As it pertains to diversity, such mutual interests could include unlocking greater economic value for companies, employees and shareholders. Like it or not, DEI initiatives have statistically proven to reduce employee attrition and increase employee motivation and innovation, according to Boston Consulting Group, which surveyed more than 27,000 employees in 16 countries.
To strike the right balance, brands and their consultants would be wise to heed five guiding principles:
Reframe as a business imperative
Rather than a charitable box to check, companies should frame the issue as a competitive advantage and a critical piece of a winning strategy.
Embrace demographic change
Capitulating to external threats is tempting but will ultimately prove shortsighted. There is no question the future demographics of America are changing and growing more diverse. Gen Z is 51% non-white and 25% Hispanic. Shareholders ignore these trends at their peril.
Focus on results
Rather than extolling a company’s virtue with sweeping public announcements, organizations should operate in stealth mode and do the work of diversifying their customer base, employee makeup and future-proofing their brand.
Be authentic
Not all diversity initiatives are created equal. Although the fundamental goals are similar, every company should adhere to its values, unique selling proposition and brand identity. Irrespective of where you sit on LGBTQ issues, does anyone think the Bud Light campaign was consistent with four decades of its marketing? Which one of these things doesn’t belong: Clydesdales, talking frogs, the Super Bowl and … transgender influencers?
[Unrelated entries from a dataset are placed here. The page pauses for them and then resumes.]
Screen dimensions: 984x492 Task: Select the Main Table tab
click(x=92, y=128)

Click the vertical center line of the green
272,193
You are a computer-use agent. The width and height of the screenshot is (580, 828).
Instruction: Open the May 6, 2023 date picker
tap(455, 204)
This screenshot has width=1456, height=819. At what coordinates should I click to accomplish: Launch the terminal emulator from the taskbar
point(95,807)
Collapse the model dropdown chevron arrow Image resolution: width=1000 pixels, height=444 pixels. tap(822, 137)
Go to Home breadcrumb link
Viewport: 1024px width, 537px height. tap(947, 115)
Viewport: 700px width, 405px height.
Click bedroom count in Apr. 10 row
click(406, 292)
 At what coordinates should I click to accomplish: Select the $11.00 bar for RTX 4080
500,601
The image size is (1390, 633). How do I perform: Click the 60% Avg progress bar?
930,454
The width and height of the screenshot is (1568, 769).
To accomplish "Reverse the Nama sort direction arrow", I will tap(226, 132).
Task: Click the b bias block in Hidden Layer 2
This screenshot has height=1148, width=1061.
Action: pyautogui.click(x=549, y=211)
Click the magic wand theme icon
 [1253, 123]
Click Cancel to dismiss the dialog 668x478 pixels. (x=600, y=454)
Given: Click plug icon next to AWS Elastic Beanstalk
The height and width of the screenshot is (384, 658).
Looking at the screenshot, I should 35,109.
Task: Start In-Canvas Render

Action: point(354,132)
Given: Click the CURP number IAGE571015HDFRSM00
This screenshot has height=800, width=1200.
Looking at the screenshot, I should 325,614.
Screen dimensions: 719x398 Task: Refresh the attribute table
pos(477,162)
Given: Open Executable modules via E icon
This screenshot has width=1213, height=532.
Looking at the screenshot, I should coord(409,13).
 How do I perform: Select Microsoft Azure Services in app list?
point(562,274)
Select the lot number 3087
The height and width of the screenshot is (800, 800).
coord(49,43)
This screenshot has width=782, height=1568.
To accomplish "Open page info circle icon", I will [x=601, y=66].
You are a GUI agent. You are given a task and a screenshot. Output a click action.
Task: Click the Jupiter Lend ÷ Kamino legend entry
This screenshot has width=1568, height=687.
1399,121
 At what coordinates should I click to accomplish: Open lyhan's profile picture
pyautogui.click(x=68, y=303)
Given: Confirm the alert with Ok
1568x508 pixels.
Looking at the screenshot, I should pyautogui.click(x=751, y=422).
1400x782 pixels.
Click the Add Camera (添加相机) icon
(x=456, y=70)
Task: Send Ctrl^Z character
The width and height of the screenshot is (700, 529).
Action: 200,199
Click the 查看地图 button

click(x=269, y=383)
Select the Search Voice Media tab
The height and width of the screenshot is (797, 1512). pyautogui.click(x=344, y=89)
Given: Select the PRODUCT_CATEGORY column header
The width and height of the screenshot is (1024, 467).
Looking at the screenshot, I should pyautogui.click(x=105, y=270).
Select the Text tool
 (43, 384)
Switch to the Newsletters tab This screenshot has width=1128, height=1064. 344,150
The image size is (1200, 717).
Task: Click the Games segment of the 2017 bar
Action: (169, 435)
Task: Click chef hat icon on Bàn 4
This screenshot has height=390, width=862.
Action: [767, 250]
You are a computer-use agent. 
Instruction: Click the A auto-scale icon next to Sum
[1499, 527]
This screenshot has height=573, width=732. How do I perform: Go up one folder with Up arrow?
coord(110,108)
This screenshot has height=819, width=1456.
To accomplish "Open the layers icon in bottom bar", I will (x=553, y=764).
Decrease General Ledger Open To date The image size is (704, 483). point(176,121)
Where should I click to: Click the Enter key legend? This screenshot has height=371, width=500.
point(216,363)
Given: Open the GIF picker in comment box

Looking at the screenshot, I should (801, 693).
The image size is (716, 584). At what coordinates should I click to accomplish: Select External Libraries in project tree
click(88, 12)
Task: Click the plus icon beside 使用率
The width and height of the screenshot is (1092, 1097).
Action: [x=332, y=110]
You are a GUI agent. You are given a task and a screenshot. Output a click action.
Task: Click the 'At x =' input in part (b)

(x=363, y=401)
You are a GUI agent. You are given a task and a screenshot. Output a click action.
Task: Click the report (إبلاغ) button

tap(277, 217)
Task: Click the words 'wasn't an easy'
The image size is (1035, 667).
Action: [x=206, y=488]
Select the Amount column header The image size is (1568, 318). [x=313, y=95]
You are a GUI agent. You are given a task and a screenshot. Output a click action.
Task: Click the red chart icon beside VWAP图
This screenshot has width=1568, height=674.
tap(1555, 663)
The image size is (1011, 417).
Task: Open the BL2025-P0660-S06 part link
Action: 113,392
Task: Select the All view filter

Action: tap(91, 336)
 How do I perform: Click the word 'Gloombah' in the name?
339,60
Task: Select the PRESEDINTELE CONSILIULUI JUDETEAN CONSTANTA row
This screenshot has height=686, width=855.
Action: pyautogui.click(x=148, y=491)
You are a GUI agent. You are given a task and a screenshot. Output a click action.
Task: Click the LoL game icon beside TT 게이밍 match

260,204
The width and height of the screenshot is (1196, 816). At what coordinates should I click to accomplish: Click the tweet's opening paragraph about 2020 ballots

My point is that companies can and should lean into societal issues, but not by pivoting quickly toward inauthentic directions and forgetting what they worked hard to represent for millions of customers.
Nuanced delivery
Having to choose between a consistent brand and a diverse organization is a false choice.
Companies should preserve one cohesive set of values but amplify them with nuanced internal and external campaigns that resonate culturally for distinct target audiences.
In the words of the iconic “Mad Men” character Don Draper, “If you don’t like what’s being said, change the conversation.” It’s time we realize that words matter and begin reframing DEI around common goals that benefit society as well as the bottom line.